Notebook

Multiple Linear Regression

By Evgenia "Jenny" Nitishinskaya, Maxwell Margenot, Delaney Granizo-Mackenzie, and Gilbert Wasserman.

Part of the Quantopian Lecture Series:

In [1]:
import numpy as np
import pandas as pd
import statsmodels.api as sm
# If the observations are in a dataframe, you can use statsmodels.formulas.api to do the regression instead
from statsmodels import regression
import matplotlib.pyplot as plt

Multiple linear regression generalizes linear regression, allowing the dependent variable to be a linear function of multiple independent variables. As before, we assume that the variable $Y$ is a linear function of $X_1,\ldots, X_k$:

$$ Y_i = \beta_0 + \beta*1 X*{1i} + \ldots + \beta*k X*{ki} + \epsilon_i $$

Often in finance the form will be written as follows, but it is just the variable name that changes and otherwise the model is identical.

[RECORD EXCERPTS]

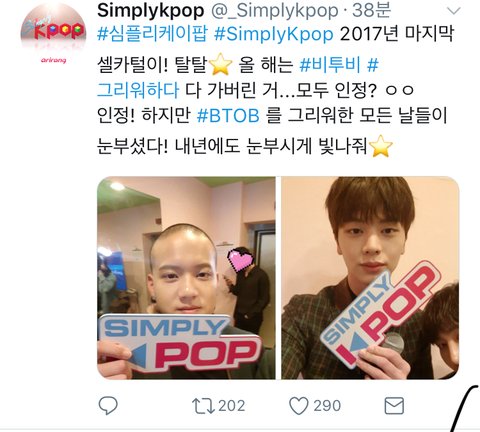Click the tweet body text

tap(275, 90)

--

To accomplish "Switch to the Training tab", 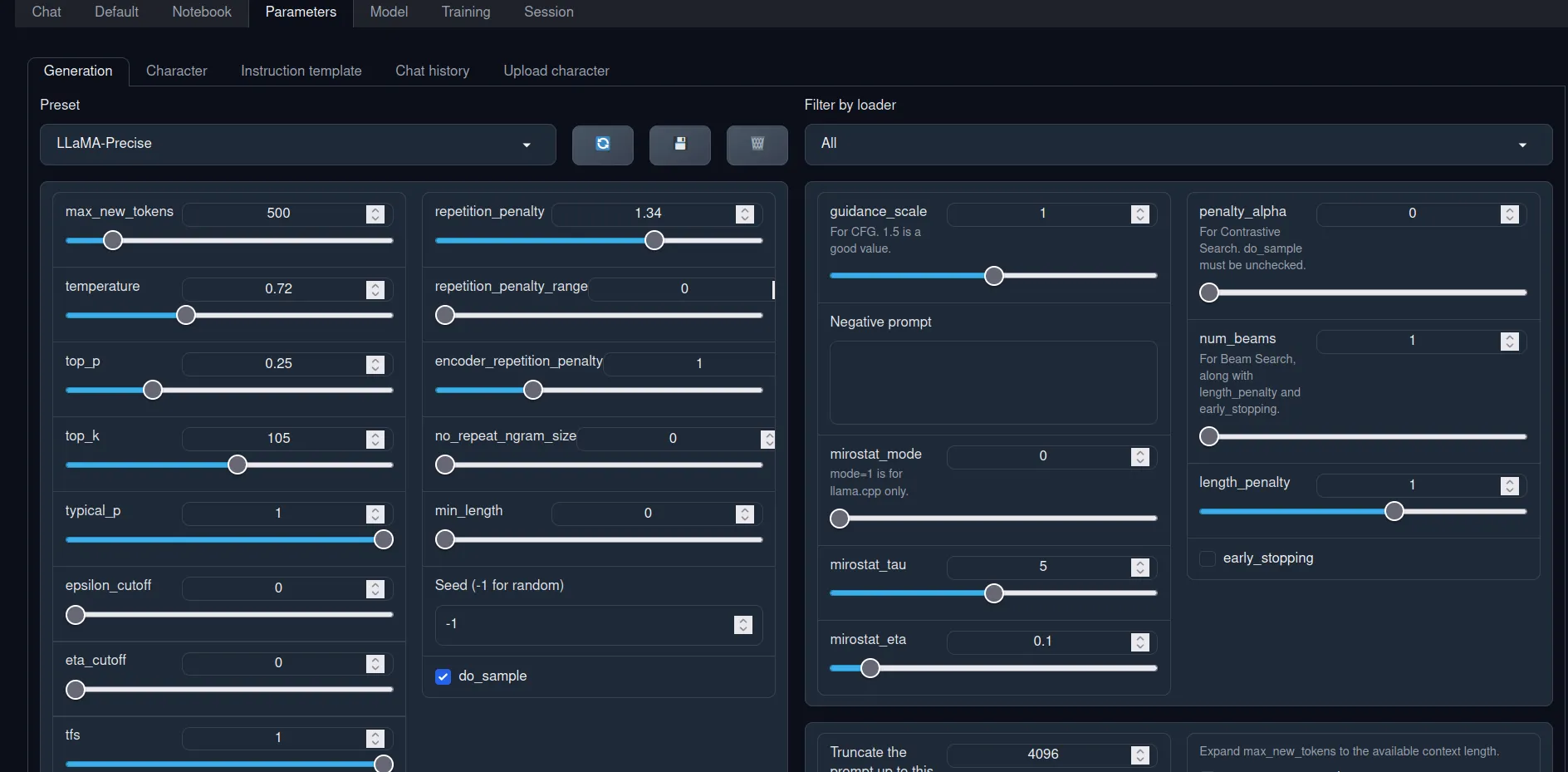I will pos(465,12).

[COMPLETE THE FOLLOWING]
1. According to the multiple linear regression notebook, what does multiple linear regression allow the dependent variable to be?
2. Pick up the multiple linear regression notebook after its last sentence and keep writing it.
The data above is a separate set of material from the notebook on multiple linear regression.

[RESPONSES FOR EACH TASK]
1. A linear function of multiple independent variables.

2.
$$ Y_i = \alpha + \beta*1 X*{1i} + \ldots + \beta*k X*{ki} + \epsilon_i $$

For observations $i = 1,2,\ldots, n$. In order to find the plane (or hyperplane) of best fit, we will use the method of ordinary least-squares (OLS), which seeks to minimize the squared error between predictions and observations, $\sum_{i=1}^n \epsilon_i^2$. The square makes positive and negative errors equally bad, and magnifies large errors. It also makes the closed form math behind linear regression nice, but we won't go into that now. For an example of squared error, see the following.

Let's say Y is our actual data, and Y_hat is the predictions made by linear regression.

In [2]:
Y = np.array([1, 3.5, 4, 8, 12])
Y_hat = np.array([1, 3, 5, 7, 9])

print 'Error ' + str(Y_hat - Y)

# Compute squared error
SE = (Y_hat - Y) ** 2

print 'Squared Error ' + str(SE)
print 'Sum Squared Error ' + str(np.sum(SE))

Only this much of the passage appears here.